# OT-A new slotter!



## JordanZ870 (Nov 25, 2004)

Hey, Guys!

At 7:10P central time, my daughter Cortney
gave birth to a beautiful baby girl!:thumbsup:

Nadia Renee weighs 6lb 13oz and is 20 in long.
She as all of the right fingers, toes and a head
full of thick dark hair. What amazes me is that
her perfect tiny ears are only as big as my
thumb print.  

Mom and baby are healthy and doing very well!

Cortney has four children now and assures us
that this is the last one. hehehe......
I am just grateful that at 47 years old, I am
young enough to enjoy these beautiful children
for a very long time. Plus, I get to say "Time to
collect your kids and go home!" hehehe

Thanks for the read, pics will be coming soon!:wave:


----------



## SplitPoster (May 16, 2006)

Congrats Joe, sounds like you have the best of all worlds! 47 is the new 35. 

I remember talking to a customer I called on a good while back who had a LOT of grandkids. He said best parts of every visit were seeing the headlights coming down the driveway when they got there and seeing the tail lights receding when they were on the way home! And if they got spoiled a little bit while they were there, so what?


----------



## NTxSlotCars (May 27, 2008)

Congrats Joez!!!


----------



## Bill Hall (Jan 6, 2007)

Here's my unsolicited grand-parenting advice.

When grand-parenting becomes parenting, (and it will)

.... then it's time to fill them full of sugar and liberal ideas and send them home to their parents.

Congrats Joe! They grow up so fast, so savor every moment.


----------



## WesJY (Mar 4, 2004)

CONGRATS!!!!!!!!!!!!!!! 

Wes


----------



## alpink (Aug 22, 2010)

congrats joeZ


----------



## swamibob (Jan 20, 2009)

Congratulations to Mom and all involved Joe! Very good news. 

Tom


----------



## beast1624 (Mar 28, 2009)

Congratulations!

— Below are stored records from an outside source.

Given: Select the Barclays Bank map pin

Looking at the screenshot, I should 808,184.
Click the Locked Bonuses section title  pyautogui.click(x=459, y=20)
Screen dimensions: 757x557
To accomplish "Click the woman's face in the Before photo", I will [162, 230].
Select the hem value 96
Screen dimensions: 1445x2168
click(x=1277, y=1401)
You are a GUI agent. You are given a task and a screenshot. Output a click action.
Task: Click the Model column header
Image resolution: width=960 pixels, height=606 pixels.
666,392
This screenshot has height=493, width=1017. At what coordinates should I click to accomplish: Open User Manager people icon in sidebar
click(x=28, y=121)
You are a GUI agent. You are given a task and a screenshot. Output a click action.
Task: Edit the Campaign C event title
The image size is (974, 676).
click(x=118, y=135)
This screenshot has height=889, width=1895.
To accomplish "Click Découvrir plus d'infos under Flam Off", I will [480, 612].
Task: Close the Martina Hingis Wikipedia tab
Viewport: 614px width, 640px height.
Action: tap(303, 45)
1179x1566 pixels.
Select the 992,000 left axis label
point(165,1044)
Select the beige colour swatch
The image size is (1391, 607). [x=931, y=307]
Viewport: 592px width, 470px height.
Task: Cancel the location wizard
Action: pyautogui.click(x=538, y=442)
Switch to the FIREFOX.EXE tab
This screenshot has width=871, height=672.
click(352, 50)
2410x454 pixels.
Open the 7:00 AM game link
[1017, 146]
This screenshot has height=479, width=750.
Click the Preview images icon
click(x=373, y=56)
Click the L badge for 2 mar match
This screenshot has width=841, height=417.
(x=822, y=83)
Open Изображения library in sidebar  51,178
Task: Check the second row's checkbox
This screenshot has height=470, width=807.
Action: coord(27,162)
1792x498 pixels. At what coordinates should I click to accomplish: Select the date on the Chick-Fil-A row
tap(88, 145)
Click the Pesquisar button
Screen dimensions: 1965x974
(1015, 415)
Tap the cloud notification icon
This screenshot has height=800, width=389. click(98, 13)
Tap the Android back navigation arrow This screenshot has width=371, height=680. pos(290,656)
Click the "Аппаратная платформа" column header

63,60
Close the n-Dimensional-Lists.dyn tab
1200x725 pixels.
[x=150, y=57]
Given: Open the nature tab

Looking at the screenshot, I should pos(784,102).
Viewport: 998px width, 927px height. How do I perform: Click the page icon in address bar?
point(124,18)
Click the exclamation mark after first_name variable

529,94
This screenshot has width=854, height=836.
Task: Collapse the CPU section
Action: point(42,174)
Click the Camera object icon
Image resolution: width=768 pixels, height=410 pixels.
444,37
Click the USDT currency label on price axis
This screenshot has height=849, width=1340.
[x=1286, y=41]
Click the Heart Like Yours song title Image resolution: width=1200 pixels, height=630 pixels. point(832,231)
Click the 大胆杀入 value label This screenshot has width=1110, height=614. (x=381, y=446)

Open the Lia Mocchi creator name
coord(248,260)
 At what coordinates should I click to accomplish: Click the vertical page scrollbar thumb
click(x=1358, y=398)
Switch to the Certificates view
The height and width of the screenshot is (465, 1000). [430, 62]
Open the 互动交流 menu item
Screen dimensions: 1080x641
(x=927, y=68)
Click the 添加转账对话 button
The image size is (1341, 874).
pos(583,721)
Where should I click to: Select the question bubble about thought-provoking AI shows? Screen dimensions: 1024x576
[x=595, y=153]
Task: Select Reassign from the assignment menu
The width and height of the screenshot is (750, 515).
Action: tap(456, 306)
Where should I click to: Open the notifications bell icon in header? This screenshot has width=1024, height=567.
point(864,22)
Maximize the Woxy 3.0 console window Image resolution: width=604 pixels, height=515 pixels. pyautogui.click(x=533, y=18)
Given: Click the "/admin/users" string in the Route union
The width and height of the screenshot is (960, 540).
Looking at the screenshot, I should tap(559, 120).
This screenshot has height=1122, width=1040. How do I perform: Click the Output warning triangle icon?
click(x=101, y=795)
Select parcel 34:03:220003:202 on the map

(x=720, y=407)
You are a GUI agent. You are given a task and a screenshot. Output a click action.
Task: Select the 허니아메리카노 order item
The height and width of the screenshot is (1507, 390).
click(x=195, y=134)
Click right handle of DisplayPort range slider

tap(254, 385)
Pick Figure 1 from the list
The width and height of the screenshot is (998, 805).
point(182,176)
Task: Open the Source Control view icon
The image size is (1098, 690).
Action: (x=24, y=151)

I can relate to your sentiments. At 55 I have 9 grand kids from 18 down to 2. I can state from my experience that they are much more fun than their parents and they all love to come over and race on granpa's track. Blessings to you and yours and to all the fun you have ahead of you!


----------



## LostDog44 (Mar 18, 2013)

Congratz Joez


----------



## Hittman101 (Oct 21, 2009)

Congratulation Joez!!!


----------



## Bubba 123 (Sep 10, 2010)

Hittman101 said:


> Congratulation Joez!!!


Ditto 2 U, Daughter & whole family (Clan??? (((Norse))))) ;-)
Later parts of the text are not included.